Generally, women are more guilty of talking down to their spouses, but men do it also. I can only speak from the experience as a woman, but I’m sure men could learn from my words as well. In our society, the pendulum has swung in the exact opposite direction, from “submit to your husband” (as in, “your husband can do with you as he pleases”) to “parent your husband.” It may be a control issue, it may be payback for a patriarchal society, it may even be a response to how our spouses were raised, but it’s time that we treat our spouses like adults.

After all, the more you treat your spouse like a child, the more your spouse will act in childish behavior.

Start by praying to see your spouse as an adult. God calls us to maturity, and as spouses, we should be helping our spouses to grow in faith and character. Our spouses should be doing that for us as well. Pray that God would give you eyes to see your spouse the way that God sees him, and pray about your speech and your behavior toward him.

My husband and I do not have any children yet, but we are having conversations about our future parenting styles. If you don’t have children yet, but are treating your spouse like a child, write down or make a mental note of statements you make to your spouse that sound more like a parent than a spouse. After reviewing the words you say, decide if that is even how you would want to parent your children! It can be a learning experience for both of you to talk about how it feels to be spoken to that way, so it might hurt your children if you talk to them that way as well.

Finally, I think we need to stop congratulating our spouses as a form of positive reinforcement. My husband put away some dishes that I left out, and while I appreciate what he did, I didn’t make a huge deal out of it. We are both responsible to keep our space neat and to put everything back in its place. I pick up Lenny’s socks from the floor (NOT all the time!) but no one throws me a party. Why do I have to make such a big deal over Lenny doing me a “favor”? Let’s have a conversation with our spouses about the expectations for our household chores and finances. That way, our spouses will actually do what we expect from them, instead of guessing what we want them to do.

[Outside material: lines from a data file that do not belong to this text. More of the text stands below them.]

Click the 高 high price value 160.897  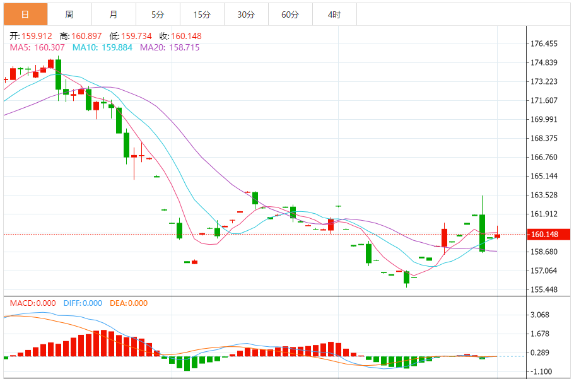[86, 36]
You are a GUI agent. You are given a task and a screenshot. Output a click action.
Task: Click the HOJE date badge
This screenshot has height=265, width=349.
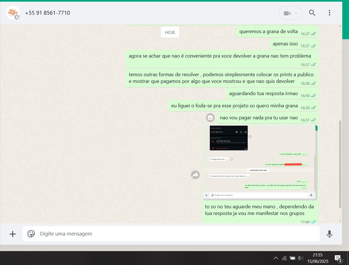170,32
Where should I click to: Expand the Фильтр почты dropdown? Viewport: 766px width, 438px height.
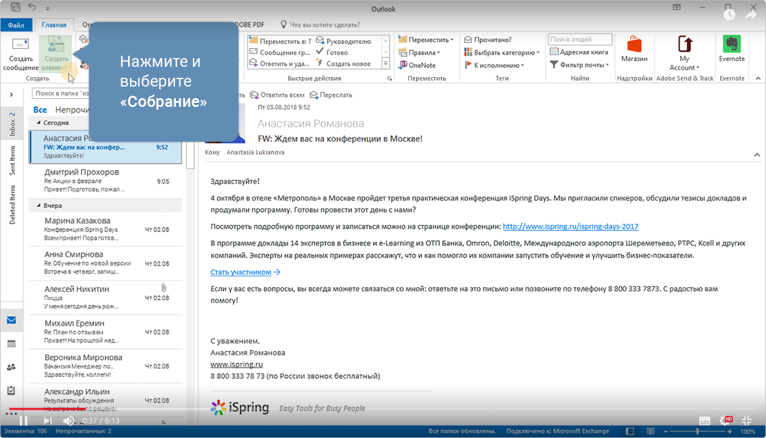point(579,65)
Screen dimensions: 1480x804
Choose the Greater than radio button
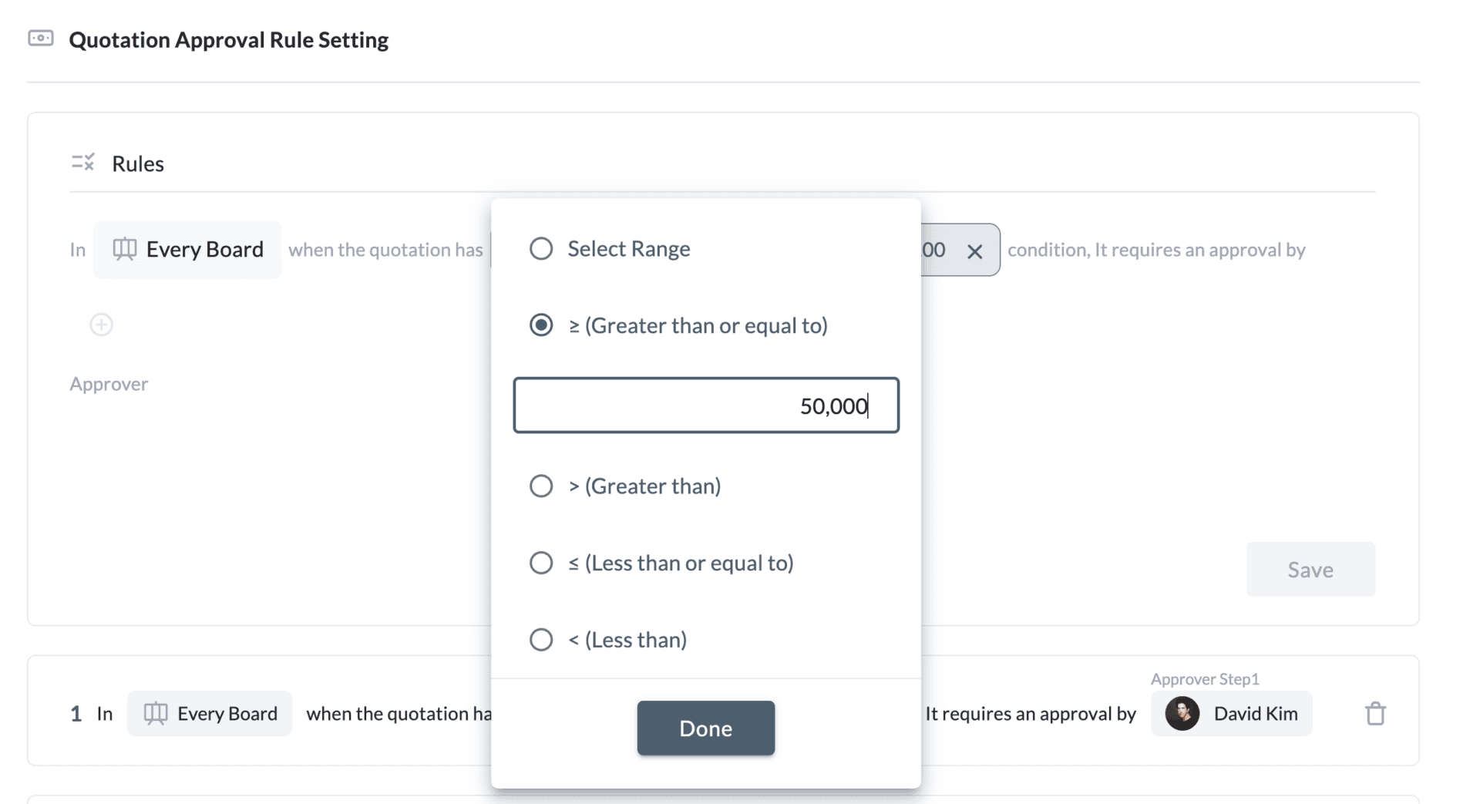pos(541,486)
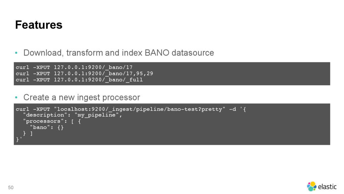Click the Elastic multicolor logo icon
344x194 pixels.
pyautogui.click(x=311, y=187)
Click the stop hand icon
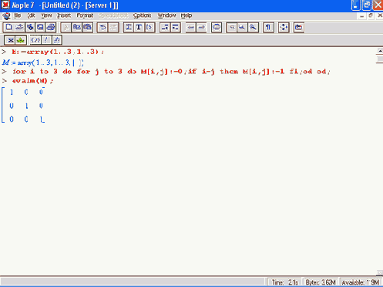 [217, 27]
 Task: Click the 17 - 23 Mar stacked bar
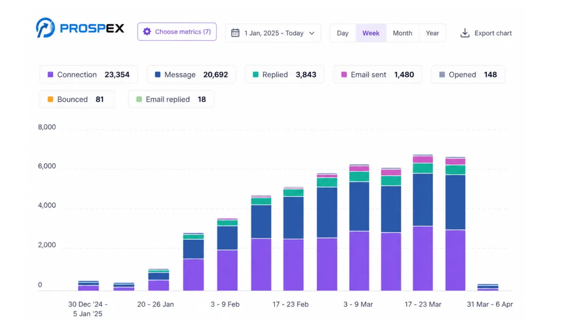pyautogui.click(x=423, y=223)
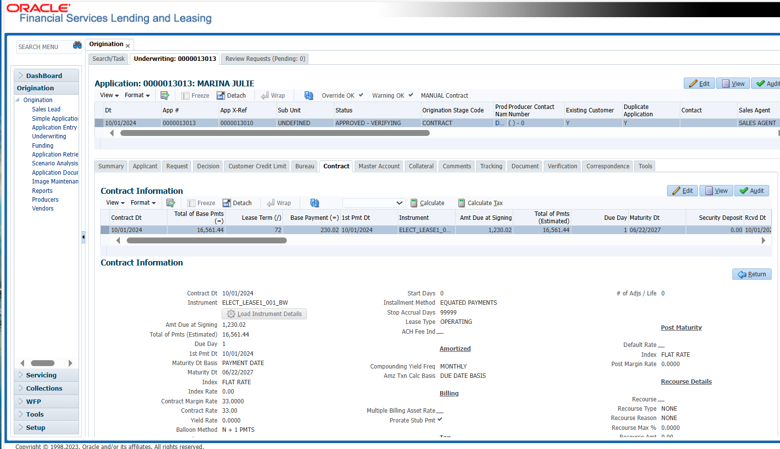
Task: Click the Detach icon in Contract Information toolbar
Action: (x=226, y=203)
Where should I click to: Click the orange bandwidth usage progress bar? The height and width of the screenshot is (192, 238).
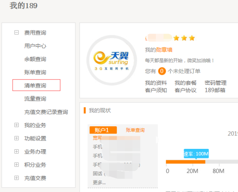pyautogui.click(x=185, y=162)
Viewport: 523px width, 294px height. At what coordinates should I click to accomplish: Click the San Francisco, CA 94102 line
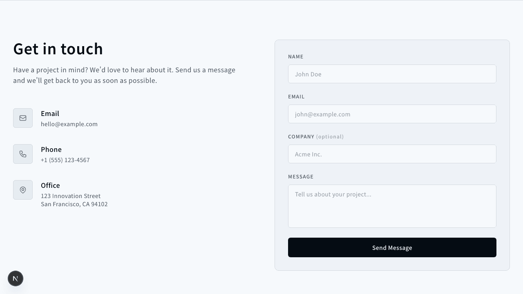[74, 204]
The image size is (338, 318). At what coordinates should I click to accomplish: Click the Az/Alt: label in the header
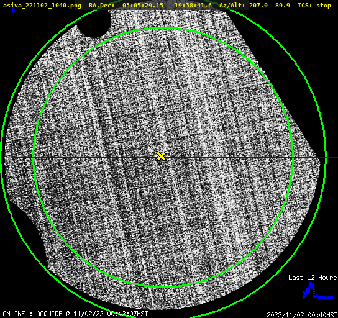(232, 6)
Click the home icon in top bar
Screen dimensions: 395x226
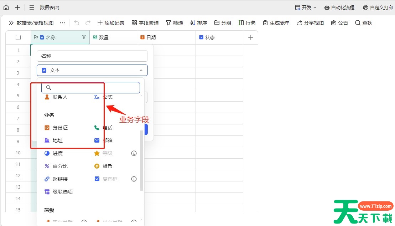pyautogui.click(x=6, y=7)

Generally speaking, people work in different rhythms. I may ask my husband to do something for me, and it may take him five minutes just to get up from his chair. In my mind, what I need is an emergency, but in his mind, it can wait. Our conflicting personalities in this way have grown my patience and have grown my husband’s efficiency. Just because he doesn’t get up right when I ask him to, doesn’t mean I should treat him like a child. He’s an adult; he can make his own decision about when to get up from his chair. Unless I’m bleeding or the house is on fire, there is no need for him to rush.

Overall, have grace with yourself and with your spouse. You don’t have to control your spouse; you have to be patient and let him do it in his own time. Your spouse also needs to have patience with you, since it’s frustrating when your spouse treats you like a baby. Have an honest talk about the communication in your marriage, and make steps to grow each other into maturity instead of keeping them locked in childish behavior.